Summary:
On May 2nd, 2024, at 10:39 AM EDT, a system monitor alerted us of a potential issue where the disk space on a service used to pass messages between backend workers was approaching critical “free disk space limits”. As we started looking at the event condition, customer reports of various Studio functions experiencing issues started coming in, including but not limited to the following conditions:
A platform incident was declared at 12:41 PM EDT, and the incident response team was engaged to diagnose the reported issues.
Impact:
The impact was determined to affect all Studio users who attempted to connect to Studio or initiate new Studio activities.
Root Cause:
The incident response team identified that one of the queues in the impacted service was backed up, in effect utilizing too much memory, which led to the out-of-memory condition.
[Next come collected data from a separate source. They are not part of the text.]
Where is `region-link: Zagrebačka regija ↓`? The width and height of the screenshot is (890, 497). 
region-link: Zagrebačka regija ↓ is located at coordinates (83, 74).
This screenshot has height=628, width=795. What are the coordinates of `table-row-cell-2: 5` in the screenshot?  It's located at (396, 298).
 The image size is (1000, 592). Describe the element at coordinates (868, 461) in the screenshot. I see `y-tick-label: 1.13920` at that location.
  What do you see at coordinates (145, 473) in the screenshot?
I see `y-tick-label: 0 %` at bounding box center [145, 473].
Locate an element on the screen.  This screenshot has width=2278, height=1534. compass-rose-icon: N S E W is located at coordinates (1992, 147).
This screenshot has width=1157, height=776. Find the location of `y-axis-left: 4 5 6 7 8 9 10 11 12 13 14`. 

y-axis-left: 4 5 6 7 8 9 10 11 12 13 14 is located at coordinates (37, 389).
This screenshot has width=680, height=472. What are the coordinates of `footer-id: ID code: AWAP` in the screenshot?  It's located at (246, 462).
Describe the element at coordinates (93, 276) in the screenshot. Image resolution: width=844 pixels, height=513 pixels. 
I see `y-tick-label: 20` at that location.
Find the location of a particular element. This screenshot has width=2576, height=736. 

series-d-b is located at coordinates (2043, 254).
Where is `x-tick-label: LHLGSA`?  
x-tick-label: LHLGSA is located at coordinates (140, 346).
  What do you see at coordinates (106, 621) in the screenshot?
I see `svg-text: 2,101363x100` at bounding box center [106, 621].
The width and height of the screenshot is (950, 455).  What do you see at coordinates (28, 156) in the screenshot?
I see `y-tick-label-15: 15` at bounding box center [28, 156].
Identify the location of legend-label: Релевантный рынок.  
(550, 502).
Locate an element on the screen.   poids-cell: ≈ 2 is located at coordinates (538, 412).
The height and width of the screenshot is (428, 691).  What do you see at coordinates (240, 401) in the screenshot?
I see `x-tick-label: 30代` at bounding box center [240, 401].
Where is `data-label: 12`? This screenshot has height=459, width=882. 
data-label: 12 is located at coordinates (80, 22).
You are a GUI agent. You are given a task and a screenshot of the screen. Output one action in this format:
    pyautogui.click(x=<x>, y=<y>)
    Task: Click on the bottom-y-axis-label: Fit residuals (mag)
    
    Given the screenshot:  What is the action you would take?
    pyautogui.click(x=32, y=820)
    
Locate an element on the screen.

As a result, new Studio service requests could not establish connections to this service. The inability to establish connections to the service presented itself as the aforementioned customer-reported issues.
Mitigation:
To restore Studio services, the backed-up queue was purged at around 1:00 PM EDT to free up memory, which increased the available disk space for the service. This allowed for other queues to continue processing, as well as new Studio service requests to gain a connection to the service, and process successfully. For any affected transactions that were stuck during the purge, such as scheduled campaigns that did not publish, these were manually published. No customer data was lost from purging the queue.
Recurrence Prevention:
To prevent a recurrence of this incident, we have since deployed a hotfix to the code that checks if the queue size is over a certain limit before queueing more messages, to prevent this exact out-of-memory failure scenario.